Real Estate employees, even though they may have their brokerage license, are frequently called upon to do work within their brokerage office not immediately connected with sales that they are responsible for. For example, they frequently have to answer the telephone, do filing, and care for the office. This is particularly true of new employees to a brokerage firm. Thus, they spend a good portion of their week doing something other than the work of an “outside” sales person. They are entitled to overtime pay.

Restaurant Workers

Restaurant workers are covered by the Federal minimum wage and overtime law. However, if they are “tipped”, the employer need only pay them $3.02/hour, if their tips are sufficient to make up the Federal minimum wage. They must however be allowed to keep all of the tips that they earn. They cannot be required to share them with any other employees unless the other employees are also tipped by customers.

The employer can lose this partial exemption if he violates this provision or if he does not tell the employees in advance about how their compensation is figured.

State laws also affect tipped employees because the State minimum wage law is frequently much higher than the Federal minimum wage law. If tipped employees work overtime, they must be paid time and a half the State or Federal minimum wage, whichever is greater, since states frequently have higher minimum wage provisions. For example, Maine’s minimum wage law is as of October 2005, $6.75. The computations to be made between the federal and the state provisions are complicated.

Sales/Commission People

“Inside” sales people are covered by the minimum wage and overtime laws, unlike “outside” sales people. Employers of “inside” sales people have a kind of exemption from overtime law, but only under certain conditions. First, only if the amount of money that they are regularly earning equals 150% of the minimum wage rate and only if more than half of their employer’s sales are made within the state where the business is. It is quite difficult for an employer to establish that “inside” sales people are exempt from overtime.

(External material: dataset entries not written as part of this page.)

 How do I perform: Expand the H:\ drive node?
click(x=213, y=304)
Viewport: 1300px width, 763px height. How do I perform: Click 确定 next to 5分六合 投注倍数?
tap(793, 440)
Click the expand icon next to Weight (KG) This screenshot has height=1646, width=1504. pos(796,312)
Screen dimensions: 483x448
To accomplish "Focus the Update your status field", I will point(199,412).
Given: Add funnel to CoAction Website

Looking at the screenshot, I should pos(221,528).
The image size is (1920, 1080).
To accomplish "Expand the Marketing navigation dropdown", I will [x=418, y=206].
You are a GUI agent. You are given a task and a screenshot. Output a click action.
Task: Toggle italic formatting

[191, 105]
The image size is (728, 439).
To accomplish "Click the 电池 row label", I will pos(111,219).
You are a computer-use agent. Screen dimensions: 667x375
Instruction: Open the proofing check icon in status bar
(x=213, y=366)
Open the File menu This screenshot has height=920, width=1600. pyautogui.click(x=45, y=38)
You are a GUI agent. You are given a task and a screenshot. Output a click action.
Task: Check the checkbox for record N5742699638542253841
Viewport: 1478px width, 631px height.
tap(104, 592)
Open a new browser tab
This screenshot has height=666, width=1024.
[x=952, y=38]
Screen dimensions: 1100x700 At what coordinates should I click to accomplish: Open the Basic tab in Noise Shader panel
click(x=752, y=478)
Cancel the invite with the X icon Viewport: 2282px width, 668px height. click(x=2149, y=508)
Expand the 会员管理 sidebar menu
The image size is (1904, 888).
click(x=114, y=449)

However, it is not at all difficult for the employer to establish that “outside” sales people are exempt. The employer only has to meet two requirements to get the exemption: 1) The sales person must be making sales or obtaining orders customarily and regularly away from the employer’s place of business; and 2) The sales person does not spend more than 20% of the workweek doing work other than sales.

Truck Drivers

Most truck drivers are exempt under the federal Fair Labor Standards Act from overtime pay. That is also true of drivers, helpers and people who load their trucks. However, some state laws do cover truck drivers. For example, the Maine law covers truck drivers even if they are transporting goods that have traveled in interstate commerce, so long as they work more than 40 hours within the State of Maine. See 26 Maine Revised Statutes §664 (3). Also, there is a possibility that even interstate drivers may be covered by the Federal law if they are operating vehicles of less than 10,000 pounds.

Working Foreman

The regulation describes two types of “working foremen” who are not exempt. The first type works alongside his subordinates performing the same kind of work as the subordinates. Such work must be counted as non-exempt. If the amount is substantial (more than 20 percent), the executive exemption does not apply, even though the foreman is supervising other people all day long. The second type of working foremen who is not exempt is one who spends a substantial amount of time in the work week in ordinary production work or other routine tasks which are a regular part of his duties, although not performed by his subordinates.

Peperissa v. Coren-Indik, Inc., 298 F.Supp. 34 (E.D. Pa. 1969), is an example. In a textile manufacturing plant, the employee was a “Head Carder” in charge of a “carding room,” but he also did mechanical repair work on ran three card feeders. He received instructions from a higher supervisor regarding the production that was expected from the carding room crew. Id at 36. He had to adjust and set up the cards, make sure that the employees worked properly, and assure that production was performed. Id. He had limited authority over hiring and firing. Id at 37. The Court ruled he was not exempt.